**Task item:** Repeat exactly the lines from the first line of the records through the line containing "You are a computer-use agent. Viewport: 585px", and nothing more.
====== Material provided ======
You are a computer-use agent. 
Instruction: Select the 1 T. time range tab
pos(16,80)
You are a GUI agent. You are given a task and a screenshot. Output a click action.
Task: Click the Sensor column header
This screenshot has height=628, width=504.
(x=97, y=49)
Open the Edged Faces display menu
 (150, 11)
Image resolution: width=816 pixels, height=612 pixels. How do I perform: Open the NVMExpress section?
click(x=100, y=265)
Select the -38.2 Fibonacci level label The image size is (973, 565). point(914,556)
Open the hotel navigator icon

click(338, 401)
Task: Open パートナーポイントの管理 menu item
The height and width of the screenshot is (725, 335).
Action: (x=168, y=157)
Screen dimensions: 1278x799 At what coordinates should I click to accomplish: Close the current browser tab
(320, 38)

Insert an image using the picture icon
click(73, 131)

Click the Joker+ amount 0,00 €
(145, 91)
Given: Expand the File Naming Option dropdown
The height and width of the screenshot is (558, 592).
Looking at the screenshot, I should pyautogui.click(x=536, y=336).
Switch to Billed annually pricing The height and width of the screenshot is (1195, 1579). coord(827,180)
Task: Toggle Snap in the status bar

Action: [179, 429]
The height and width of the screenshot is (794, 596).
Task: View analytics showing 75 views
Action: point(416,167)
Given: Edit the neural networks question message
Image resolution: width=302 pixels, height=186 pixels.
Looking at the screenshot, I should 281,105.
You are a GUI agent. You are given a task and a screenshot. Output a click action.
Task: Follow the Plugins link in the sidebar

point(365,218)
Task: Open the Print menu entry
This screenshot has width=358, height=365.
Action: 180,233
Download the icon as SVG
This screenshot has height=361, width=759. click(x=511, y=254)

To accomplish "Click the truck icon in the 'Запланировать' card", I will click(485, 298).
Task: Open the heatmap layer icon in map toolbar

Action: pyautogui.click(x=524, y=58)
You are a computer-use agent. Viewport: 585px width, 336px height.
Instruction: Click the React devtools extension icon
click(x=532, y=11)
======
**Exercise solution:**
You are a computer-use agent. 
Instruction: Select the 1 T. time range tab
pos(16,80)
You are a GUI agent. You are given a task and a screenshot. Output a click action.
Task: Click the Sensor column header
This screenshot has height=628, width=504.
(x=97, y=49)
Open the Edged Faces display menu
 (150, 11)
Image resolution: width=816 pixels, height=612 pixels. How do I perform: Open the NVMExpress section?
click(x=100, y=265)
Select the -38.2 Fibonacci level label The image size is (973, 565). point(914,556)
Open the hotel navigator icon

click(338, 401)
Task: Open パートナーポイントの管理 menu item
The height and width of the screenshot is (725, 335).
Action: (x=168, y=157)
Screen dimensions: 1278x799 At what coordinates should I click to accomplish: Close the current browser tab
(320, 38)

Insert an image using the picture icon
click(73, 131)

Click the Joker+ amount 0,00 €
(145, 91)
Given: Expand the File Naming Option dropdown
The height and width of the screenshot is (558, 592).
Looking at the screenshot, I should pyautogui.click(x=536, y=336).
Switch to Billed annually pricing The height and width of the screenshot is (1195, 1579). coord(827,180)
Task: Toggle Snap in the status bar

Action: [179, 429]
The height and width of the screenshot is (794, 596).
Task: View analytics showing 75 views
Action: point(416,167)
Given: Edit the neural networks question message
Image resolution: width=302 pixels, height=186 pixels.
Looking at the screenshot, I should 281,105.
You are a GUI agent. You are given a task and a screenshot. Output a click action.
Task: Follow the Plugins link in the sidebar

point(365,218)
Task: Open the Print menu entry
This screenshot has width=358, height=365.
Action: 180,233
Download the icon as SVG
This screenshot has height=361, width=759. click(x=511, y=254)

To accomplish "Click the truck icon in the 'Запланировать' card", I will click(485, 298).
Task: Open the heatmap layer icon in map toolbar

Action: pyautogui.click(x=524, y=58)
You are a computer-use agent. Viewport: 585px width, 336px height.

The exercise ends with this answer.